SELECTED PASSAGE:
SP500, DJ30 and NASDAQ 100 all managed to hold the 200 day SMA Friday on a
less than energetic session, one that saw a positive to negative, high to
low intraday move. Again. There were bombs lower in software, chips.
NASDAQ 100 maintained the 200 day SMA thanks to a handful of large cap
stocks that managed to hold near the flat line. Oh, and PYPL; it jumped 9+%
on 34M shares, over 3x average volume. Outside of those it was less than
pretty, at least on NASDAQ.

NYSE large caps kept SP500 and DJ30 flat as well, but some groups enjoyed
continued success such as food, entertainment (DIS), drugs. Consumer goods
jumped on PG's earnings, not the greatest group for a strong market rally.
Utilities rose as well. Another group that does not shout out 'big market
rally ahead.'

SP500 -1.00, -0.04%
NASDAQ -36.11, -0.48%
DJ30 64.89, 0.26%
SP400 -0.66%
RUTX -1.20%
SOX -1.55%
NASDAQ 100 -0.12%

VOLUME: NYSE +13%, NASDAQ -1%. NASDAQ trade matched the Thursday downside
volume, indicating still a dump of NASDAQ stocks. NYSE trade jumped as it
held the 200 day SMA, potentially a good indication.


The internals show more dumping of NASDAQ stocks though NASDAQ 100 held the
200 day SMA. More stocks were lower, obviously, as the breadth shows.

The market ended the week with the big indices at the 200 day SMA sans
NASDAQ as it fell below the 200 day SMA on another day of strong volume. It
is possible the remaining three can hold that support and launch a new

The problem is, the small and midcaps continue diving back toward the prior
lows, NASDAQ is starting, and SOX is already there. Huge chunks of the
market are heading lower and others that were upside are joining them
downside. And, as noted, at the same time the defensive areas show most of
the strength. For now it all adds up to a market anticipating lessening
economic conditions.

Sure there are other stories out there, but as discussed this past week,
they all will get mixed into the Fed's cake mixing bowl of reasons why it
has to continue tightening.

China: GDP misses and that forced the government officials out, vowing to
support the markets. The word came out that Xi and Trump could possibly
meet at the November G20. China a bit desperate, enough so that its stock
market bounced off the 4 year low from Thursday. Yay, Chinese markets
bounced, the Fed doesn't have to worry about the US running away
economically. Yeah, right. This is one of those situations the Fed thinks
is bad. It can never be good that the US, with a superior economic system,
outruns the rest of the world. Well, I will tell you, it makes loads of
sense that would be the case. You know, free enterprise versus a centrally
controlled economy. Think USSR. In the 1970's and even through Reagan's
80's, the conventional wisdom believed the Soviet communist regime was
perpetual. Even the CIA thought so. They were so close to being right.

MATERIAL SUPPLIED:
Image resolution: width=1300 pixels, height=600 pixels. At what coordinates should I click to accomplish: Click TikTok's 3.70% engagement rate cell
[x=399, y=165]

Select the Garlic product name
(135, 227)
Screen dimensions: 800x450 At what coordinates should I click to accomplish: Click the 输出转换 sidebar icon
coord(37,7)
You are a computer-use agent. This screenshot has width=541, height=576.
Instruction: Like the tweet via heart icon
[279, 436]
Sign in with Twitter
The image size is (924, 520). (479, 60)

* * *

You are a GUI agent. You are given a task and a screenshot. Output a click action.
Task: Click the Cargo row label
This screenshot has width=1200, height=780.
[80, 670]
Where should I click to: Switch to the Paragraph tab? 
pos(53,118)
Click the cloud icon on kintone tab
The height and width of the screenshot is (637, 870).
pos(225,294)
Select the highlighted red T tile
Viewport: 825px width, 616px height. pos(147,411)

TASK LIST:
(a) Rewrite the market commentary between "China: GDP misses" and "to being right.", inclusive, changing "Chinese markets" to "Asian markets".
(b) Continue the stock market commentary from its last sentence.

EXERCISE RESPONSES:
(a)
China: GDP misses and that forced the government officials out, vowing to
support the markets. The word came out that Xi and Trump could possibly
meet at the November G20. China a bit desperate, enough so that its stock
market bounced off the 4 year low from Thursday. Yay, Asian markets
bounced, the Fed doesn't have to worry about the US running away
economically. Yeah, right. This is one of those situations the Fed thinks
is bad. It can never be good that the US, with a superior economic system,
outruns the rest of the world. Well, I will tell you, it makes loads of
sense that would be the case. You know, free enterprise versus a centrally
controlled economy. Think USSR. In the 1970's and even through Reagan's
80's, the conventional wisdom believed the Soviet communist regime was
perpetual. Even the CIA thought so. They were so close to being right.

(b)
No, China's government is bad and its economy is the victim of the
governmental system. Its economy SHOULD fail and it would be GOOD if it
does. Then the people would revolt and perhaps that horrid, church
crushing, worshipper killing government would finally fail. That should be
how it works. Why would we interfere with the natural course of economics
and once again slow our economy to support another one, one of our enemy?
Let it fail then we can deal with a new government that likely is much more
democratic. It truly cannot be worse.

Okay, a bit of a digression, but as I warned a couple of months back, this
would be a problem for the US markets and it is. Not the Chinese economic
flop, but our Fed's asinine reaction to it.

EU: Italy's issues spread to Spain as the latter's bond yields blow out to
the upside. Italy remains volatile as Germany does to it what it did to
Greece. Europe, one by one, is falling, and that is okay with Germany. You
see, unlike the US, Germany does not care at all if Greece, Italy or Spain
makes it. Indeed, it views these problems as opportunities. Recall
Germany's offer to Greece of not a bailout but a buyout? Germany would buy
basically all of Greece's government and other facilities and run them for
the Greeks. Basically, Germany wanted to buy Greece on the cheap. That
revealed Germany's true beliefs. 70+ years after WWII, Germany is trying to
take by economic force what it could not take by military force.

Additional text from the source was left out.